Exploring a little bit on this, a colleague told me he has read somewhere (he can't remember where) that the statement above is false.

If $S$ is a finite set, then there exists a binary operation $\star$ that satisfies $(a\star b)\star c = a\star(b\star c)$ for all but just one ordered triple $(a,b,c)\in S\times S\times S$.

Such a result implies that an algorithm that checks if a certain operation is associative must check indeed all triples of elements, which is kind of funny and rather unintuitive (to me, at least).

We couldn't find a proof of this last result, although playing with small sets it seems to be true.

My questions are the following:

1) Does anybody here know a reference for this result?

2) Is there a constructive proof for such an example?

Answer 1

The result you quoted appears in this reference: G. Szasz, Die Unabhängigkeit der Assoziativitätsbedingungen, Acta.
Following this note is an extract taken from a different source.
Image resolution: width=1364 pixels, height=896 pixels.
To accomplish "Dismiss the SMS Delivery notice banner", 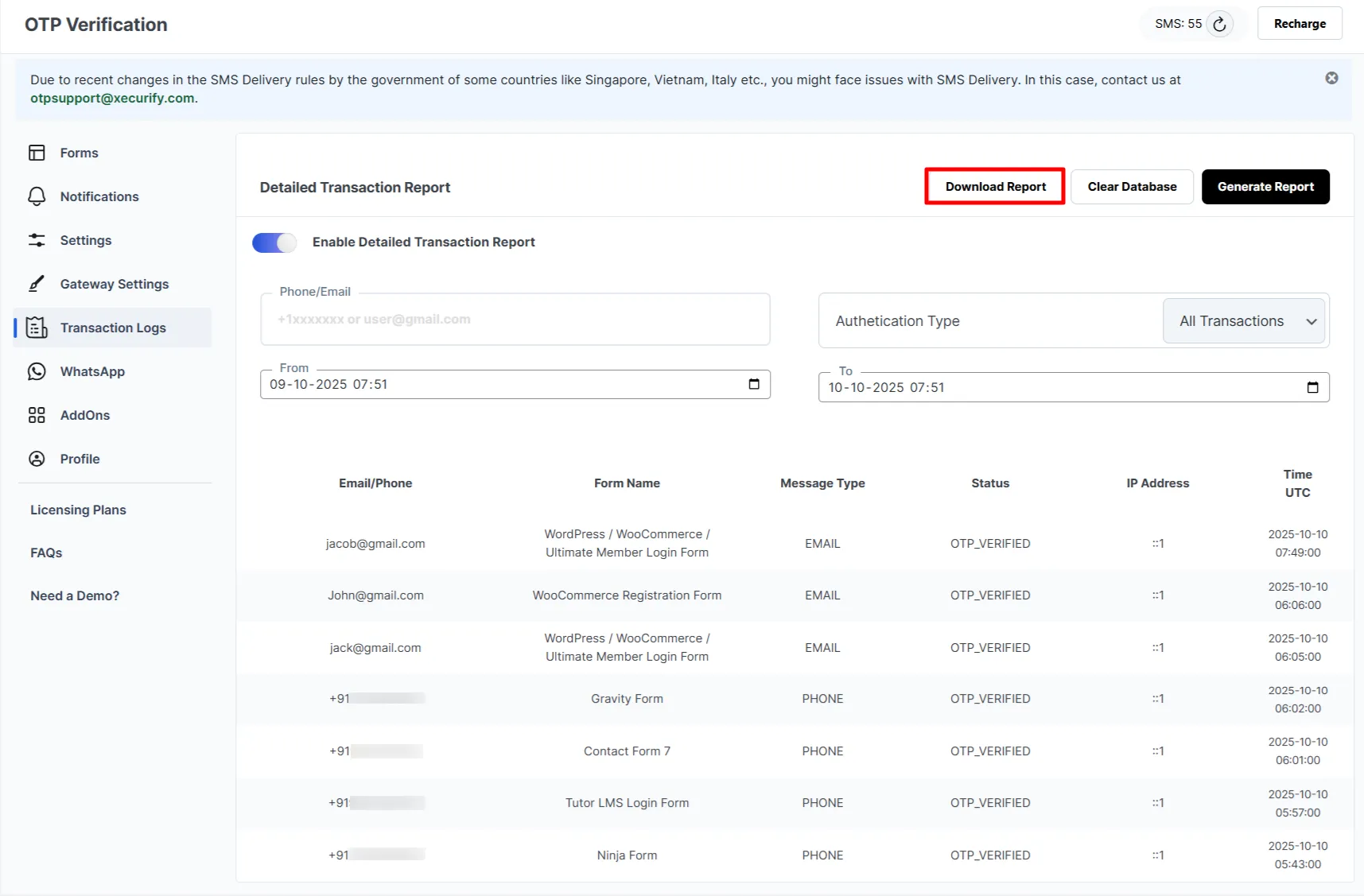I will pos(1331,78).
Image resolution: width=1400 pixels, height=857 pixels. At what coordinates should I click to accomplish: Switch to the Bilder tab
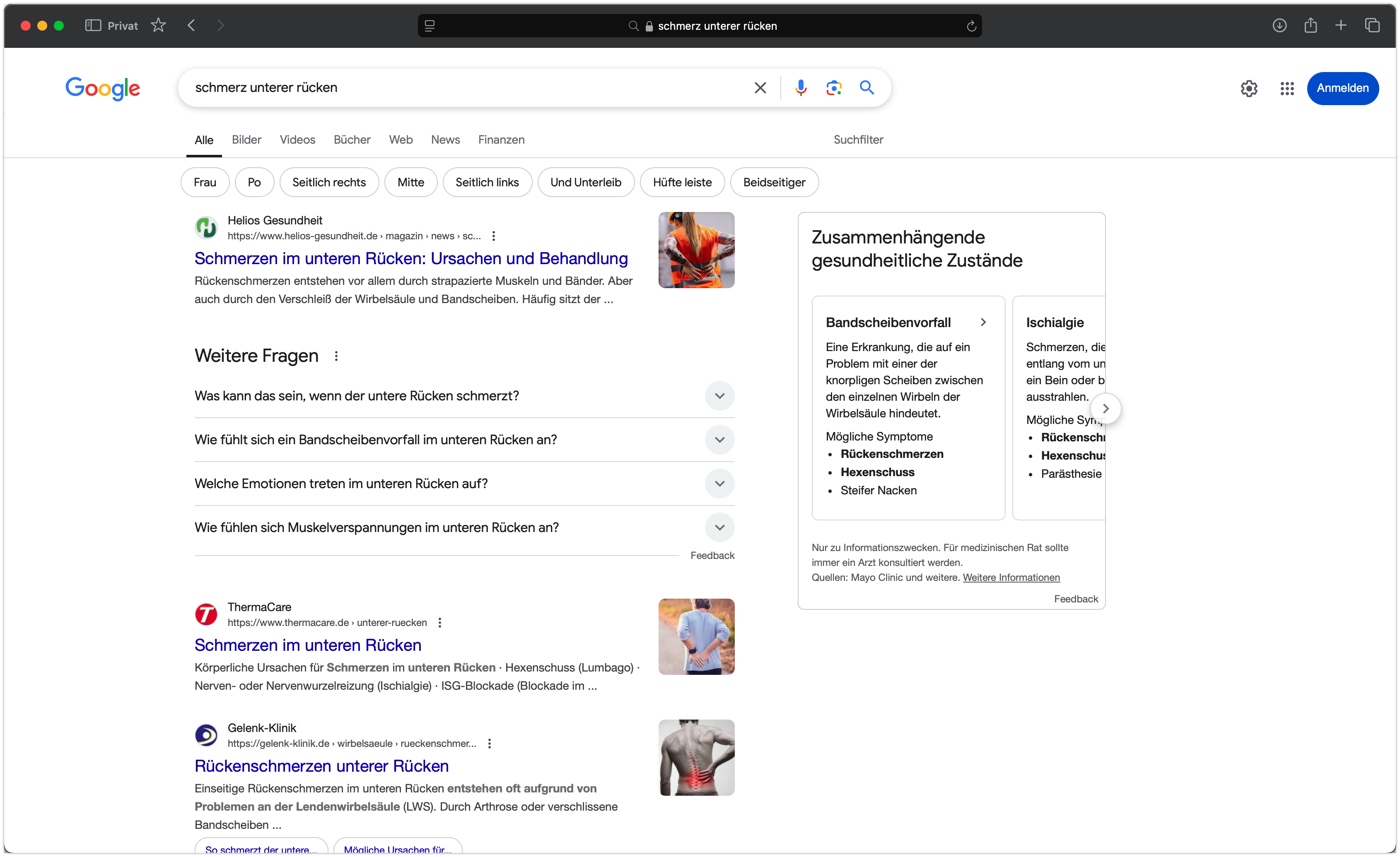pyautogui.click(x=246, y=140)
Sci. Math. Szeged 15 (1953), 20-28.

The Szasz theorem requires that the set $S$ have at least four elements, though it is also true for sets of size $3$.

Szasz' proof is constructive and goes as follows. Assuming $a$, $u$, $v$ and $w$ are distinct members of $S$, define $a\cdot a = u$, $a\cdot u = v$ and $x\cdot y = w$, for any $(x,y)$ other than $(a,a)$ and $(a,u)$. Then a case by case verification shows that $(a\cdot a)\cdot a = w\neq v = a\cdot(a\cdot a)$ but that, for every other triple $(x,y,z)\in S^3$, we have $(x\cdot y)\cdot z = x\cdot(y\cdot z)$.

Direct enumeration shows that there are (up to isomorphism) $10$ magmas of order $3$ with exactly one non-associative triple. (There are $124$ of order $4$.)